[Target pointing data]
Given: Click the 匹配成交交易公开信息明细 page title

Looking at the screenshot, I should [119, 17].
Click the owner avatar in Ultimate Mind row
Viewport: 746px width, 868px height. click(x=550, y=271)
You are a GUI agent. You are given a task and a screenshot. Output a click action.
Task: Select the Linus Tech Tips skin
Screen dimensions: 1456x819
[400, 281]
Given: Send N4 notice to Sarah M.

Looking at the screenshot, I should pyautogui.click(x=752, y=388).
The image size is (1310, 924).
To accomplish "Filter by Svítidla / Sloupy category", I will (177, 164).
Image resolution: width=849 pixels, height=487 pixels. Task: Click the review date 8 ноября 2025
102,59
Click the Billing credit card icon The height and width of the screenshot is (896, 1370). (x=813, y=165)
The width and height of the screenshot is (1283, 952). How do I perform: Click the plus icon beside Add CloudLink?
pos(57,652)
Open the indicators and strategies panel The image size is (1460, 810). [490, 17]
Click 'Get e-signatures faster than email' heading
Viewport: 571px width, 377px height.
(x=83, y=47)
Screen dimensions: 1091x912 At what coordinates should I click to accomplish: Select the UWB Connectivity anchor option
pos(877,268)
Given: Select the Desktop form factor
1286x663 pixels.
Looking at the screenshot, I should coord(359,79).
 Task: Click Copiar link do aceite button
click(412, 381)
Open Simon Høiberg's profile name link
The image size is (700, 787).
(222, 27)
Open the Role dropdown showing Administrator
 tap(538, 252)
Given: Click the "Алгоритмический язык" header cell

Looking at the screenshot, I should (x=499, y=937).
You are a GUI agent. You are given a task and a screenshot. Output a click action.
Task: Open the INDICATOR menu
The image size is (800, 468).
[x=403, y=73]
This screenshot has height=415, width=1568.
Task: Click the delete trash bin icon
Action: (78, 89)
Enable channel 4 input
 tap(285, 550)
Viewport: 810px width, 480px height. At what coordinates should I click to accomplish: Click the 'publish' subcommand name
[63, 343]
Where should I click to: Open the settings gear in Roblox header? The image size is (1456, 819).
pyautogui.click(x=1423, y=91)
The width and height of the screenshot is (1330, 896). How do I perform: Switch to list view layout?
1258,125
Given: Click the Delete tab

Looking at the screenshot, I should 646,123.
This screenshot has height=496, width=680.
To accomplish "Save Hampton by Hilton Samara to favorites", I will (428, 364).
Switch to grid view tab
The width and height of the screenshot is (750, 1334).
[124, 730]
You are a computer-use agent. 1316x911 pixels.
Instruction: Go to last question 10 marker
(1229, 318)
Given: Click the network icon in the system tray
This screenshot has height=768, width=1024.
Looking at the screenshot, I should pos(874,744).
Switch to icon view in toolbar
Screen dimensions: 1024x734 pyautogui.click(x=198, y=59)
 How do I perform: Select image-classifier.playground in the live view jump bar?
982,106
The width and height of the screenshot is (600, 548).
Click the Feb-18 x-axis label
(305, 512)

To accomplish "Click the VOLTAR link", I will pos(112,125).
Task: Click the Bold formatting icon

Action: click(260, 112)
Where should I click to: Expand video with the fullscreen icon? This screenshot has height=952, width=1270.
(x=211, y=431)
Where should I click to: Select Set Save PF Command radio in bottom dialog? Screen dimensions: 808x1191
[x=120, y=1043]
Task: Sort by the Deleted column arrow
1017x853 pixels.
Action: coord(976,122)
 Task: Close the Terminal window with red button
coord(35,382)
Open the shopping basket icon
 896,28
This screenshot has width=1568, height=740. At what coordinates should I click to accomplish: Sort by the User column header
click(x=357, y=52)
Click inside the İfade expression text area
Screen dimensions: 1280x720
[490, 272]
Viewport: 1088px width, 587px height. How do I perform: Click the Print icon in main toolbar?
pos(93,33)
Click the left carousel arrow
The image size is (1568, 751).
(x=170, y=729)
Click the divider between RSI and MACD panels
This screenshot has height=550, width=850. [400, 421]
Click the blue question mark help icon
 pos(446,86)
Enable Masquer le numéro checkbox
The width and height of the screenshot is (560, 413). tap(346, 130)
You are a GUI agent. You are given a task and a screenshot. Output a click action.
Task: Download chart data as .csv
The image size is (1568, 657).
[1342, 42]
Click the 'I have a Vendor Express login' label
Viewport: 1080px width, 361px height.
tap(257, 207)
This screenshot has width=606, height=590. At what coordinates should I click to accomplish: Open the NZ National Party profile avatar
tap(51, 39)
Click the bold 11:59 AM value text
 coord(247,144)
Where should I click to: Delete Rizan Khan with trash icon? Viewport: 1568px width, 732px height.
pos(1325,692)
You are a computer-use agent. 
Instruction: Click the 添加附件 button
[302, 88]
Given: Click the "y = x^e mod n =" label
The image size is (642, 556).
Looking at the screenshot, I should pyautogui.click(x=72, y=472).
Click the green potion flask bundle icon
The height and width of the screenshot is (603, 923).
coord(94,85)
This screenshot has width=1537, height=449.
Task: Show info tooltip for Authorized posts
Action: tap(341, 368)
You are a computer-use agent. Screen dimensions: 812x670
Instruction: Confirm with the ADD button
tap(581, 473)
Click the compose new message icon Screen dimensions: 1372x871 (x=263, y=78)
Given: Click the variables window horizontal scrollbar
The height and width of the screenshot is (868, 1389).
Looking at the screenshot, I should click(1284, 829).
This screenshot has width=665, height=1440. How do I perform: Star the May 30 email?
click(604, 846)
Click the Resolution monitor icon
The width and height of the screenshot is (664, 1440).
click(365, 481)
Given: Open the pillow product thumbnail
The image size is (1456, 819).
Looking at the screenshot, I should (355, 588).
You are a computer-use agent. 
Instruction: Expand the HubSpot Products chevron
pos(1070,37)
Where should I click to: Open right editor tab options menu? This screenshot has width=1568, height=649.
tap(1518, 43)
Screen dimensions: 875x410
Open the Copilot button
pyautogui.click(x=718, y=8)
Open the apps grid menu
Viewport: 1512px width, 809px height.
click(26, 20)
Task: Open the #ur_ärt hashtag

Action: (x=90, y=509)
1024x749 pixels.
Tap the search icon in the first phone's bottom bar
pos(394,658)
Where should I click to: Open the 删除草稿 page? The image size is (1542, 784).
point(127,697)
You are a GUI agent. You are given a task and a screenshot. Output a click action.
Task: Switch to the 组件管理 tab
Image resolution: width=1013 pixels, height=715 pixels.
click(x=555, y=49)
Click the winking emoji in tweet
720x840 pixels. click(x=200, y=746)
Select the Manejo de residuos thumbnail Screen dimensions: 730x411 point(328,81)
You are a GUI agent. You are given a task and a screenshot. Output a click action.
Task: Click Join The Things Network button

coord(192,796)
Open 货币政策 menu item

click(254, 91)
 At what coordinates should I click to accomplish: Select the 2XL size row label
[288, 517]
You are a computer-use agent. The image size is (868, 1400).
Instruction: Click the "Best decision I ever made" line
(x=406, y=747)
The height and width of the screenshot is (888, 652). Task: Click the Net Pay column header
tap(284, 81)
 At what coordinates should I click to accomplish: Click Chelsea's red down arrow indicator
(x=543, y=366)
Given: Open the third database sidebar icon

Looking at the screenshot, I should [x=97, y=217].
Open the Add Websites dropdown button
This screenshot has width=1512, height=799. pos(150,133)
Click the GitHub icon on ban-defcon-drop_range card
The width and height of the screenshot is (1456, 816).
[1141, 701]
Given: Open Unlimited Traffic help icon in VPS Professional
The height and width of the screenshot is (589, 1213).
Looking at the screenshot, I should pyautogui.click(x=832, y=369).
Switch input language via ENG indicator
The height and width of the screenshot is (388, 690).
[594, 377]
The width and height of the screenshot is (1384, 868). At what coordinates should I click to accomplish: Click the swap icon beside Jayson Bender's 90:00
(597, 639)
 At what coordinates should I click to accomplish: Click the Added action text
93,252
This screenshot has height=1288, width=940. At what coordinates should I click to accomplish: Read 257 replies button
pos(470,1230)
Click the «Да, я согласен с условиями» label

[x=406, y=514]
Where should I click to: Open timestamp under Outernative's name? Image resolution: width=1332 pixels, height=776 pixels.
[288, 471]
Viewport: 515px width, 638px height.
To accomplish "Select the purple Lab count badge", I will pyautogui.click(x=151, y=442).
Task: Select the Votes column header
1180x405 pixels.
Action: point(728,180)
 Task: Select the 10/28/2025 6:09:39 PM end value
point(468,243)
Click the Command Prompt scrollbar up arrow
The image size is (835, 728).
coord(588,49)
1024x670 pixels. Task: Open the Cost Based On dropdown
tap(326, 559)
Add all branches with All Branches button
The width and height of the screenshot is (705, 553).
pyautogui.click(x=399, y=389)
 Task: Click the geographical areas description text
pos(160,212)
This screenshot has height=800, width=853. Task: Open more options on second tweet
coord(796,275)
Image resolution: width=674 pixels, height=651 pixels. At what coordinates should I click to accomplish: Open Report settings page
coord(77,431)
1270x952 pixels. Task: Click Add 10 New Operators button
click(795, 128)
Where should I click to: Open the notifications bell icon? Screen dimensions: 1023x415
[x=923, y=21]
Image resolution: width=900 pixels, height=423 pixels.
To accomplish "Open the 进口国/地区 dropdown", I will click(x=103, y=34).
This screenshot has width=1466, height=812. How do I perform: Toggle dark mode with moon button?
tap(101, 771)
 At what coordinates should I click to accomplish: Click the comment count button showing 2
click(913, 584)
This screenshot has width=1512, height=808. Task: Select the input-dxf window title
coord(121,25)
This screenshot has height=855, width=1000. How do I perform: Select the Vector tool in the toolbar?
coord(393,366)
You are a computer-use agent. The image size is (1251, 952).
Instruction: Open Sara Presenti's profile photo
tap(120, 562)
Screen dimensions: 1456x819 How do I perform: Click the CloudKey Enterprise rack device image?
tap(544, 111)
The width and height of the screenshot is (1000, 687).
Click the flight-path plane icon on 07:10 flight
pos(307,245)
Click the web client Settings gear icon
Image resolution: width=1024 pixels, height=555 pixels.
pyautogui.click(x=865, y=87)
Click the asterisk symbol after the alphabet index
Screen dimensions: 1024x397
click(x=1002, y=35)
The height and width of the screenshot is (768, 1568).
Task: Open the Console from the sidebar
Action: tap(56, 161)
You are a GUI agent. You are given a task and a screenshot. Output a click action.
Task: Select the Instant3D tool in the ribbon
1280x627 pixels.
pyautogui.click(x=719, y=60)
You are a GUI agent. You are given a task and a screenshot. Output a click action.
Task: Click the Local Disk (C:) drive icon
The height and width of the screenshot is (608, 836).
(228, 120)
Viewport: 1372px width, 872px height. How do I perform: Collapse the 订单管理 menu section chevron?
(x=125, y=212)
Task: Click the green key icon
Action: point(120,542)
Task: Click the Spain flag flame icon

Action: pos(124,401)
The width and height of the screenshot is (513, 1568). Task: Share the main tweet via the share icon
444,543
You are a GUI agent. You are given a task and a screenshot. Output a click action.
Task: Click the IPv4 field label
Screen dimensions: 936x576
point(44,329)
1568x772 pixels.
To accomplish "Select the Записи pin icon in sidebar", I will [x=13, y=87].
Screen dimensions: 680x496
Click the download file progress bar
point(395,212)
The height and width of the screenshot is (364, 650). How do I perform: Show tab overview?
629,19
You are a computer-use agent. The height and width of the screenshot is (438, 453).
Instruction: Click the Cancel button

▸ **Objective**
Transcribe the rows above verbatim, from the line with "This screenshot has width=1512, height=808." to the line with "Action: pos(124,401)", both ends included.

▸ **Problem solution**
This screenshot has width=1512, height=808. Task: Select the input-dxf window title
coord(121,25)
This screenshot has height=855, width=1000. How do I perform: Select the Vector tool in the toolbar?
coord(393,366)
You are a computer-use agent. The image size is (1251, 952).
Instruction: Open Sara Presenti's profile photo
tap(120, 562)
Screen dimensions: 1456x819 How do I perform: Click the CloudKey Enterprise rack device image?
tap(544, 111)
The width and height of the screenshot is (1000, 687).
Click the flight-path plane icon on 07:10 flight
pos(307,245)
Click the web client Settings gear icon
Image resolution: width=1024 pixels, height=555 pixels.
pyautogui.click(x=865, y=87)
Click the asterisk symbol after the alphabet index
Screen dimensions: 1024x397
click(x=1002, y=35)
The height and width of the screenshot is (768, 1568).
Task: Open the Console from the sidebar
Action: tap(56, 161)
You are a GUI agent. You are given a task and a screenshot. Output a click action.
Task: Select the Instant3D tool in the ribbon
1280x627 pixels.
pyautogui.click(x=719, y=60)
You are a GUI agent. You are given a task and a screenshot. Output a click action.
Task: Click the Local Disk (C:) drive icon
The height and width of the screenshot is (608, 836).
(228, 120)
Viewport: 1372px width, 872px height. How do I perform: Collapse the 订单管理 menu section chevron?
(x=125, y=212)
Task: Click the green key icon
Action: point(120,542)
Task: Click the Spain flag flame icon

Action: pos(124,401)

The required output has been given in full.